Experimental animal studies and human lesion studies show that declarative memory depends on a structurally and functionally intact temporal lobe, especially the hippocampal area. At the same time depression is associated with structural and/or functional abnormalities of the hippocampus. It is well known that hypercortisolism influences the hippocampal integrity in animals, but in humans it remains unclear whether hypercortisolism is associated with hippocampal atrophy. An impairment of the hypothalamic-pituitary-adrenal (HPA) axis, resulting in hypercortisolism, is involved in the pathophysiology of depression. However, the causal interrelations among these neuropsychological, neurobiological and endocrinological aspects are still unknown.
In the course of major depression poor memory performance improves as regularly with treatment. Previously reported hippocampal plasticity in depression is referred to neurogenesis and/or increased synaptic formation. The neuropsychological and the psychopathological correlate of this plasticity still remain unclear, but it is known, that there is a positive correlation of declarative memory deficits with hippocampal dysfunction. There are no prospective studies to investigate the course of these aspects in depression. Therefore, there is no knowledge about their potential impact and predictive power in respect to course and outcome.
The goal of our project is to investigate the interrelation of declarative memory function and temporal and spatial aspects of brain activation in depressed patients and healthy controls and to assess their course in a longitudinal design. In addition, the potential impact of a dysfunctional HPA axis will be examined. To assess brain activation we will conduct a trace conditioning paradigm on depressed patients and healthy controls at different times (in the acute phase and after remission for the depressed patients and at a parallel time point for the healthy controls). Half of the patients will be examined in an event-related-potential (ERP) study (64-channel-EEG) and the other half in an functional magnetic resonance imaging (fMRI) study. The EEG focuses more on temporal aspects and the fMRI concentrates on spatial aspects of the brain activation.

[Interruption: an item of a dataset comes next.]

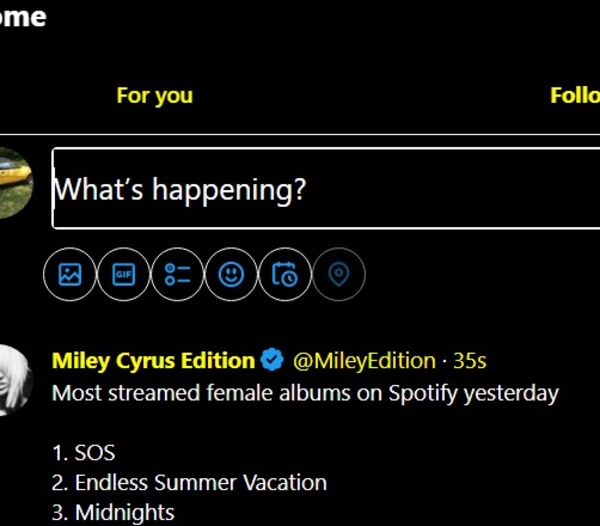Open the GIF picker
The width and height of the screenshot is (600, 526).
(124, 274)
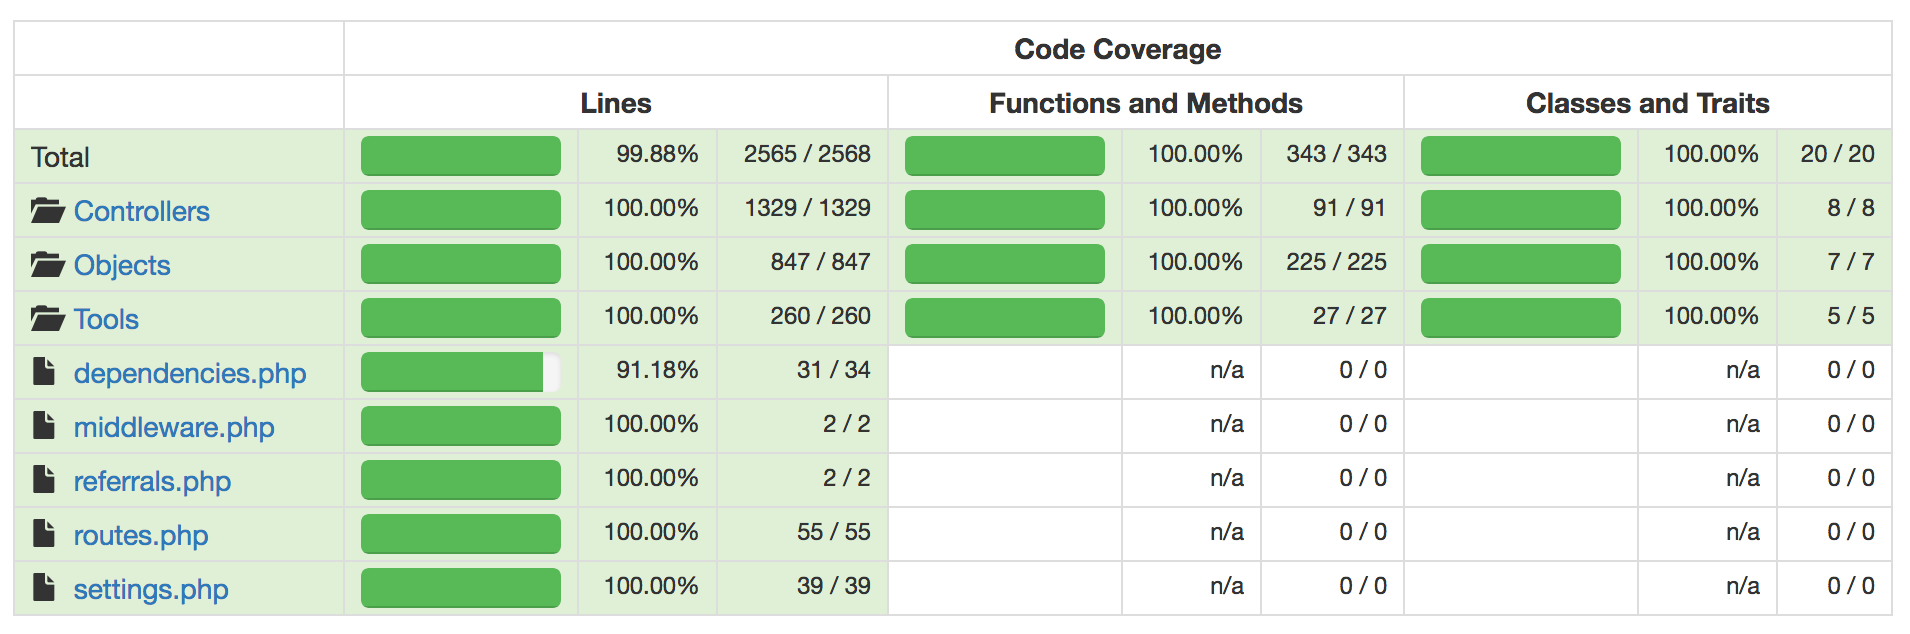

In addition, declarative and implicit memory function will be assessed neuropsychologically, HPA axis function will be measured and brain morphology will be analyzed (structural magnetic resonance imaging).
We hope that our project will be helpful for a better understanding of the causual relationship of the studied parameters in the development and the course of depression. Further studies should investigate their function referring to a better diagnostic and therapeutic approach of the disease.